It is not always easy to locate your pelvic floor muscles.
Exercising them should not show at all ‘on the outside’. It is important that you should not pull in your tummy, tighten your buttocks excessively, or hold your breath. Either sit comfortably upright with your feet touching the floor, legs slightly apart, or lie down with your knees bent and feet on the bed.
Tighten and pull up the muscles around your anus and vagina. This squeezes the muscle upwards and inwards. Imagine that you are trying to stop yourself from passing wind, and at the same time stopping your flow of urine mid-stream. Your pelvic floor muscles need to have endurance so tighten your pelvic floor muscles hold tight for ten seconds, rest then repeat the exercise, up to ten times.
It is also important that your pelvic floor muscles are able to react quickly when you cough, sneeze or laugh so tighten your pelvic floor muscles as before, as quickly as you can, hold the contraction for one second before relaxing. Repeat this exercise up to ten times.

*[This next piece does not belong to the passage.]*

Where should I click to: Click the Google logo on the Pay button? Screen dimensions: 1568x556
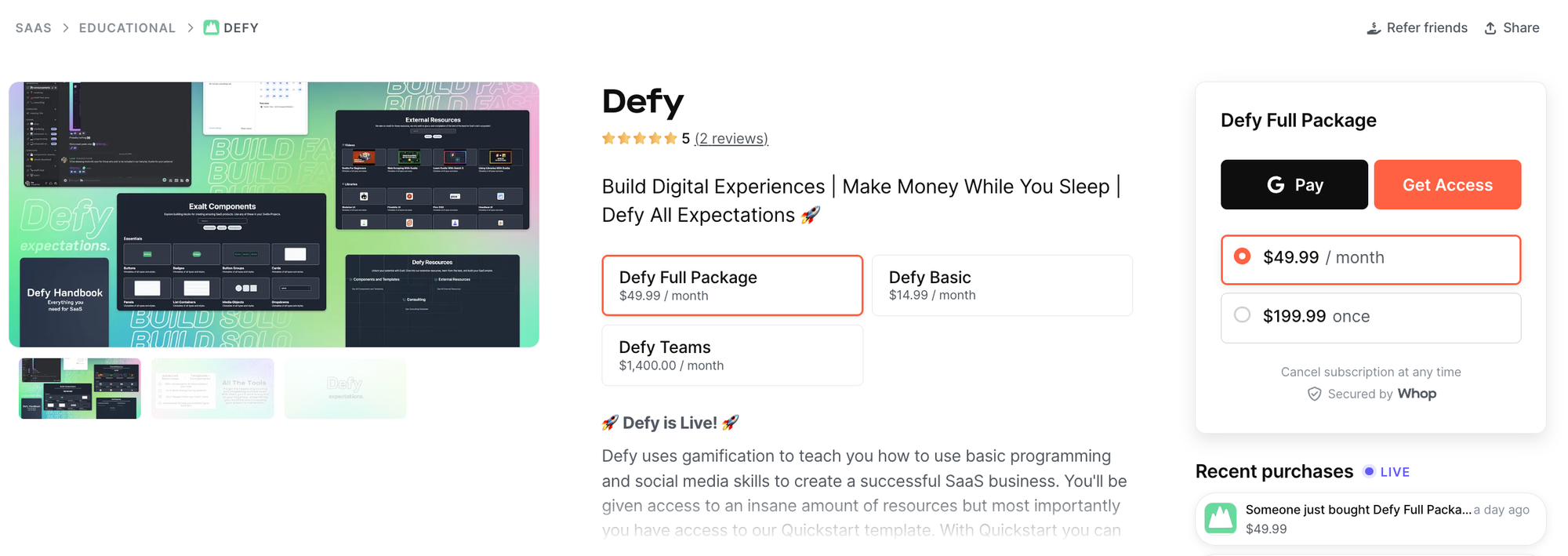click(x=1276, y=184)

Repeat both of these exercises four times per day for six months, then once a day for the rest of your life. This will enable your pelvic floor to get stronger. It is easy to forget to do all your pelvic floor exercises so try and think of ‘triggers’ throughout the day to remind you, for example, watching your favourite television programme, boiling the kettle or use an alarm reminder on your phone. When you are confident that you are doing your exercises correctly you will be able to do them whilst walking, standing, lying or sitting.